Business Committees & Farmers

business committees vs farmers

First up, my disclaimer: I’m not suggesting at any point in this post that farmers are better than business men, or anything like that. This is a very simple metaphor, which I will explain now.

For the purposes of this post, the business committee is a picture of a lot of talk. It’s a group of people who make a lot of decisions without actually executing much themselves. Farmers on the other hand represent the salt of the earth people, who do the best they can with what they’re given, but  also rely heavily on outside influences that they have no control over. So what do these two groups have to do with each other or this post? Let me explain.

I’ve been reading a lot lately about the impact of social media on how brands communicate who they are to their consumers.

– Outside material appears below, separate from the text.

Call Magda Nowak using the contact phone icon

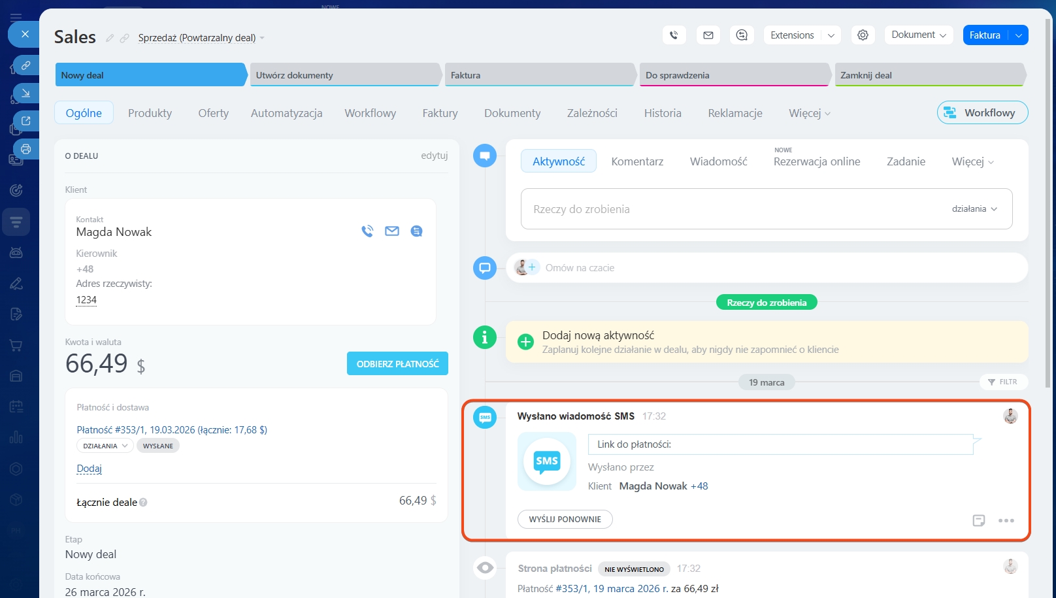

Some do it well some don’t. We had a chat at work over lunch the other day about, how social media means that brands find it harder to pretend. If you’re pretending to be something you’re not, people can see through it very quickly and even let you and the entire world know what they think. It got me thinking about how the church is often seen as a kind of out-of-date, pretentious brand by the outside world. They see us as religious, hypocritical, homophobic, fake know-it-alls, who only believe in God because we’re too ignorant to see the “facts”. We could argue all day about why this is not what the church looks like. The fact remains, that to many, it’s the brand of Christianity they know and remember.

The question is, how did this brand develop? Did we create it? It’s certainly not the kind of church Jesus modeled and told his disciples to build. So what happened?

My dad and I were talking about a specific issue in a local church when he said,

“The problem is when you have more engineers than farmers”.

My brother is an engineer, so I’m not discounting the importance of engineers. But if you only have engineers, managers and business committees, you have a lot of meetings. So if we’re all exclusively interested in talking, who will be left to actually do the things we’re talking about?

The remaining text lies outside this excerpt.